Kanal A Yayın Koordinatörü Fahrettin Damga'nın konuğu olan TBMM Adalet Komisyonu Başkanı ve AK Parti Ankara Milletvekili Adayı Ahmet İyimaya, gündeme ilişkin önemli açıklamalarda bulundu.
İşte İyimaya'nın açıklamalarından öne çıkanlar;
"CHP'nin iktidar olmaması genetik bir olay"
"Bir defa 1950'deki olayı doğru teşhis etmek lazım. Ben bu tarihi Milli iradenin tecellisi olarak okumuyorum. Bunun yanında millete uygulanan diktatörlükle ve faşizmle bütün özgürlüklerini yasaklayan bir parti rejiminin milli bir hükümle artık seçimi kazanma yolunun kapatılması olarak görüyorum.
Burada demokrasiye açılan kapının yanında yıllarca demokrasiye ön vermeyen, özgürlükleri yok eden tek parti diktatörlüğünün millet tarafından mahkum edilmesi olarak bakıyorum. O dönemden sonra tek başına iktidar olamadı. Koalisyon falan. Yani bu çok önemli genetik bir olay. Bu antropolojik bir olay. Siyaset biliminde de pek tahlil edilmiş bir olay değil. CHP'nin geldiği geleneğin genlerinde millet mahkum ettiği bu makus talihi yenebilir mi?"

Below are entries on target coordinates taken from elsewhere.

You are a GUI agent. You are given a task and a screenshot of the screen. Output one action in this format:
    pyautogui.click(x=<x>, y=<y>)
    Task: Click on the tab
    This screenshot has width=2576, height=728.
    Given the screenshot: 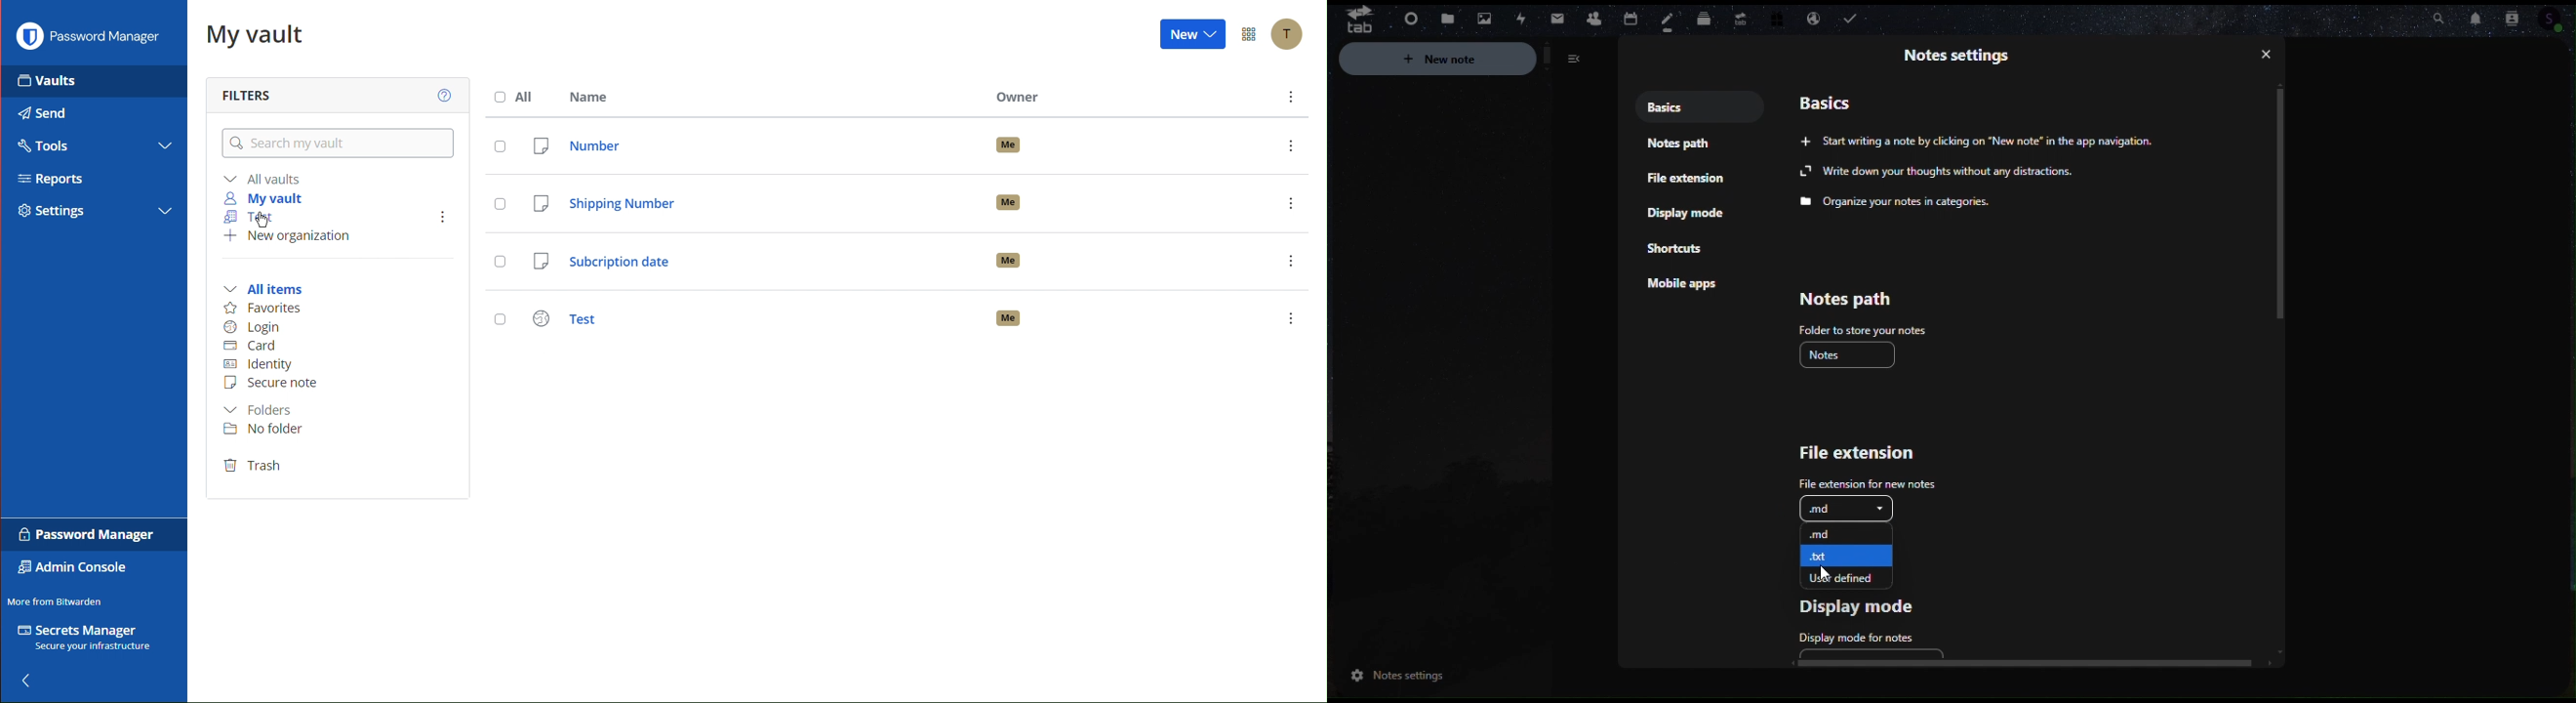 What is the action you would take?
    pyautogui.click(x=1352, y=19)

Türkiye, stratejisini Cumhuriyet Gazetesi'nden öğrenecek değil
"Şahsen Cumhuriyet Gazetesi'nin manşetini okumadım. Ama MİT TIR'ları olayı tamamen seçim süreçlerinde sonuç sağlamaya yönelik gerçekle bağdaşmayan senaryonun şekillenmesi biçiminde ortadadır. Bir defa Türkiye büyük devlettir. Suriye'deki bir sorunla, Irak'taki bir sorunla, Mısır'daki bir sorunla, Kırım'daki bir sorunla nasıl uğraşacağını hangi stratejiyi geliştireceğini Cumhuriyet Gazetesi'nden öğrenecek değil. Cumhuriyet Gazetesi'nde bu gibi devletin haklı ve rasyonel bilgilerini elde etme kapasitesinin doğruluk temelinde gerçeği yansıtmadığını düşünüyorum. O mesele kapanmıştır. Türkiye Suriye savaşına girmeden, Suriye'ye dünyanın hiç bir devletinin vermediği göç desteğini sağlamıştır."
"Bugün 5 Milyar doların üzerinde Türkiye'nin Suriyeli mültecilere desteği var. Bu büyük desteği görmeden büyük sözünü bir TIR'a hapsetmek yanlış. İftiranızın bir parmak yere basması lazım. Türkiye terörden en fazla zarar gören ülke. Bir defa isnat ve iftiralarla bu sorundan gerçek üretmek mümkün değildir. Türkiye karşı karşıya bulunduğu Suriye sorunuyla, terör sorunuyla ve terör yapılarıyla destek içinde olması mümkün değildir. Türkiye 30-40 yıldır terörle mücadele ediyor. Bu mücadeleyi bir gazetenin 10 santimetre karelik bir köşesi ile inkar etmek, örtmek mümkün değildir."
"Demirtaş 7-8 gün ortalıkta görünmedi. Televizyona çıktığı ilk akşam çipi çipil terliyordu"
"Şimdi şöyle söyleyeyim. Bir defa seçim süreçlerini doğru analiz etmek için yarışan partileri doğru analiz etmek lazım. Bugün HDP, siz partisiniz. 6-7-8 Ekim olaylarında Eş Genel Başkan olarak Selahattin Demirtaş, "Sokağa çıkın taşı taş üzerinde bırakmayın" dedi ve 53 kişi şehit oldu. PKK karşıtı eğilimi olan arkadaşlarımız vahşice katledildi. Bakın orada bir olay var. Biz Sayın Demirtaş ile aynı parlamentoda çalıştık. Birlikte çalıştık."
"Orada bir olay var. Demirtaş 7-8 gün ortalıkta görünmedi. Televizyona çıktığı ilk akşam çipi çipil terliyordu. Ter damlayarak açıklama yaptı. Bu insan vicdanının derininden beyine ve ruha sıçrayan emirler, eğer biraz müspet duygularla donanmış iseniz tere dönüşür. Bu çok çok önemli.
Gelişmiş ülkelerde herhangi bir demokratik partinin böyle bir girişimde bulunması anında yasaklanır. Bakın partiler hukukunda odak tanımında kendisine ait olduğu kesin olan ve uygulanan ve yaşama hakkını yok eden bir emrin mimarı ise ve o kişide partinin genel başkanı ise seçimlere devam edemez. Gelişmiş ülkelerde böyledir."